Private care homes must face the same level of scrutiny as the NHS and be required to provide information to the public when concerns are raised about their standards, according to a review into a scandal-hit facility.

The report into the Orchid View home where residents suffered “institutionalised abuse” which led to the deaths of five people made more than 30 recommendations to overhaul the way care homes operate and are supervised.

An inquest last year heard multiple accounts of maltreatment of often immobile elderly people which led to the home near Crawley, West Sussex, being labelled “Britain’s worst care home”. Residents received medication overdoses, were left on soiled bed sheets or locked in their rooms.

A Serious Case Review (SCR) published yesterday said privately-run care homes need to face the same requirements as the Health Service for declaring investigations into potentially serious failings as well as other measures, including the formal provision of proof that they can sustain a trained and skilled workforce.

Relatives of 19 elderly people whose deaths at Orchid View were examined by an inquest had highlighted the lack of information about problems at the home as a key failing at the home, which was shut down in October 2011.

Southern Cross, the now defunct owner of Orchid View, was allowed to continue advertising for self-funding residents despite the raising of “safeguarding” concerns which had led to the local authority suspending its placement of people at the home.

Despite investigations into the home, current and potential residents had to rely on the owner’s publicity material and a previous inspection by the health and social care watchdog, the Care Quality Commission, which rated Orchid View as “good”.

Ian Jerome, whose uncle Bertram died while at Orchid View, said: “The key question we still have is why Orchid View could appear from the outside to be one of the best care homes in the country, when in fact it was clearly one of the worst. There needs to be a much better system for sharing information about care home standards and about the people who are working in and running them.”
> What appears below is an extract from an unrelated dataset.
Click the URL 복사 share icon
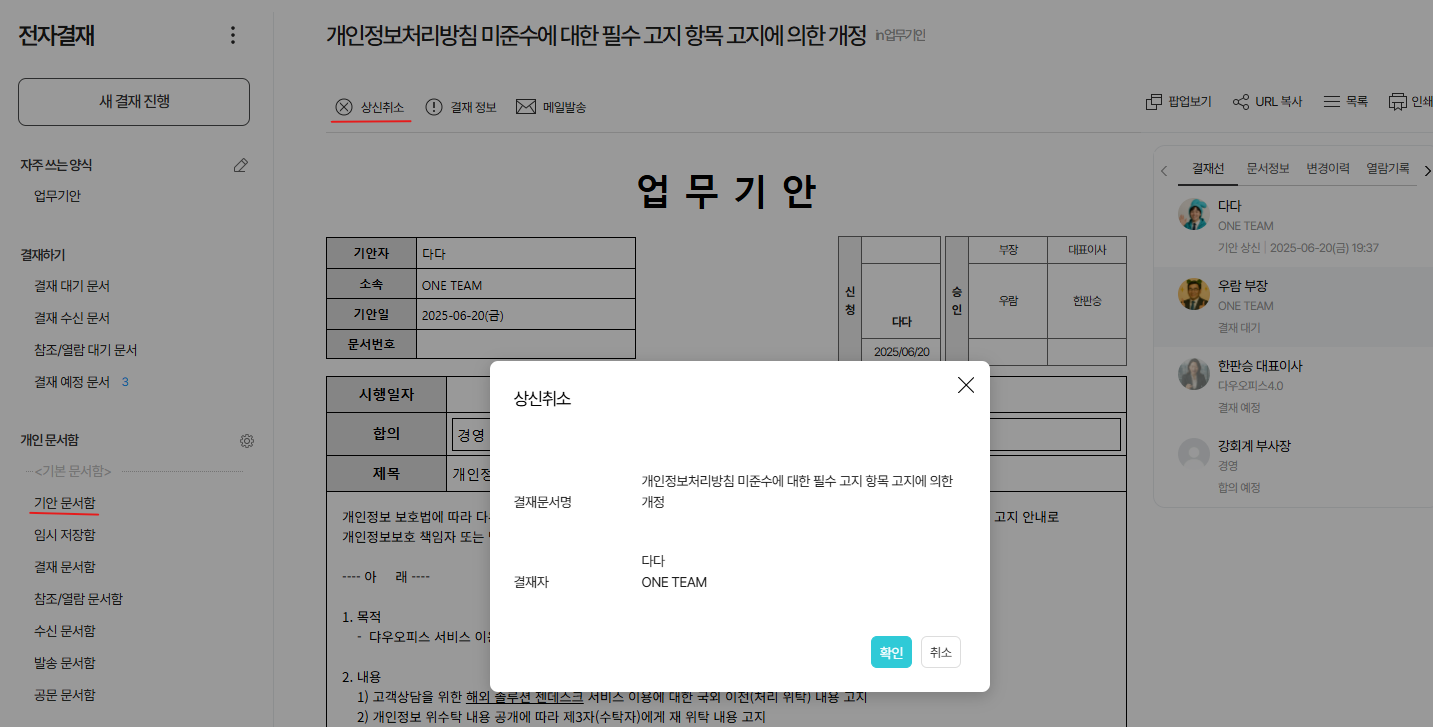This screenshot has width=1433, height=727. (1241, 102)
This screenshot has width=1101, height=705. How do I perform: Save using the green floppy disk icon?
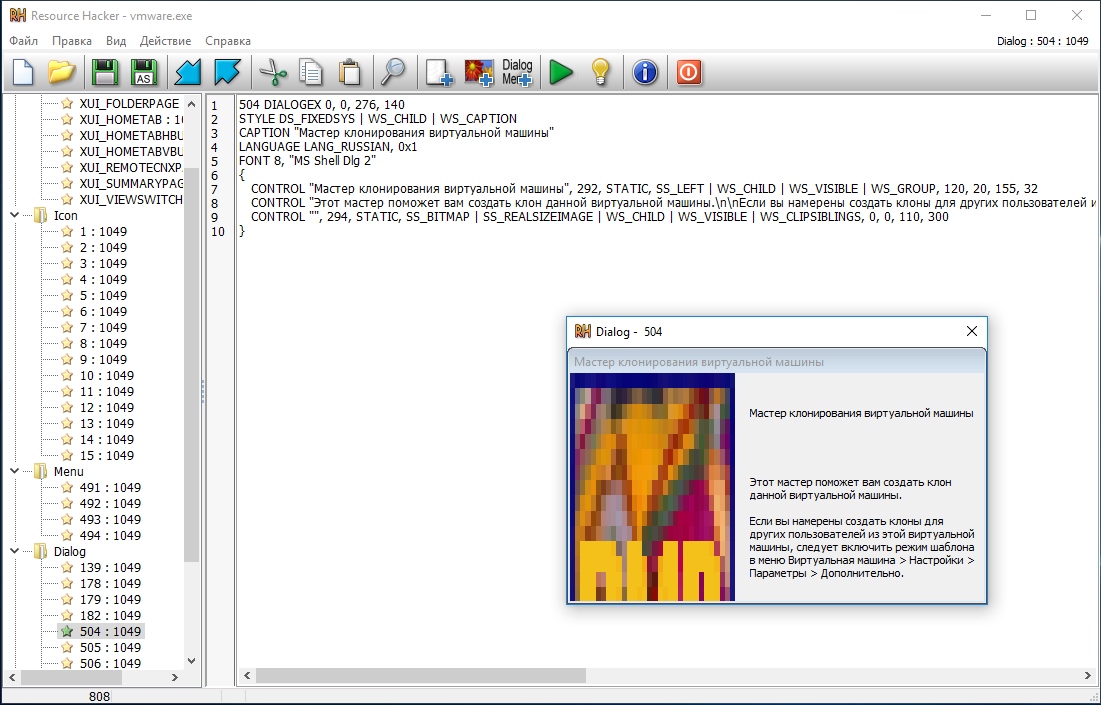click(x=105, y=72)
The SCR, commissioned by the West Sussex Adult Safeguarding Board, said the failure to provide full information to people making “crucial decisions” about care was one of a number of significant failings that placed an onus on private providers and regulators to prove they are up to the task of caring for an ageing population.

Nick Georgiou, the review chairman, said his 33 main recommendations included the provision to relatives of a named contact inside each home and a contractual requirement for care providers to hold open meetings with residents and relatives.
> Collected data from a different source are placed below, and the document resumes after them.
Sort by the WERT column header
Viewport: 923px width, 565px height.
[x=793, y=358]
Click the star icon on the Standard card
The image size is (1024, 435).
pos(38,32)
He also welcomed proposals to apply to the social care sector a new “duty of candour” placed on NHS staff to volunteer information when a patient may have been harmed while receiving treatment.

He said: “As the role of independent sector care businesses has grown, the number, frailty and vulnerability of people dependent on their care has increased. It is critically important that these services demonstrate that they can provide the quality of care necessary.”

West Sussex coroner Penelope Schofield said the £3,000-a-month home had been “an accident waiting happen” with poor management and under-staffing leading to a culture of “institutionalised abuse” under which residents were routinely left in bed, ignored and medical needs left unaddressed.

The deaths of five residents - Wilfred Gardner, 85, Margaret Tucker, 77, Enid Trodden, 86, John Holmes, 85, and 77-year-old Jean Halfpenny - were found to be at least partially attributable to neglect.

The CQC acknowledged it had not responded to early warning signs about Orchid View and had been “too easily reassured” by Southern Cross, which collapsed in 2011 under £1bn of debt.

Laura Barlow, a solicitor representing families of victims, renewed calls for a public inquiry into the scandal. She said: “For real change to occur, these recommendations must be delivered and there are questions over who will now drive these improvements and who is ultimately accountable not only for the neglect at Orchid View but at other care homes across the country.

Case study:

Since Jean Halfpenny’s death in May 2010, her family have asked why her condition and that of other residents of Orchid View were allowed to deteriorate so dramatically before the authorities stepped in.

Mrs Halfpenny, who was 77, died after she was given an overdose of three times the correct level of the blood-thinning drug Warfarin.

She had also been left unattended in her room and found on at least one occasion by a social worker crying and naked in her bed.

The problems at Orchid View finally came to light when a whistleblower at the home in Copthorne, near Crawley, called in police over claims that medical records were being altered or falsified.

Linzi Collings, Mrs Halfpenny’s daughter, said yesterday: “We welcome the review’s findings and recommendations but still feel frustrated that there is still a lack of accountability for how severe the problems became before action was taken.”


:: Care companies should be required to provide evidence to the Care Quality Commission (CQC) that they can both recruit and sustain a skilled workforce.

:: Relatives to have a named contact within each home and concerns about safeguarding must be passed to an independent figure outside the home if they are not dealt with promptly.

:: Open meetings must be held on a regular basis with residents and relatives  to discuss general concerns and provide details of any significant safeguarding concerns. Local authorities to attend and minutes shared.

:: Residents to be involved in CQC inspections as well as opportunities for relatives to meet an inspection team.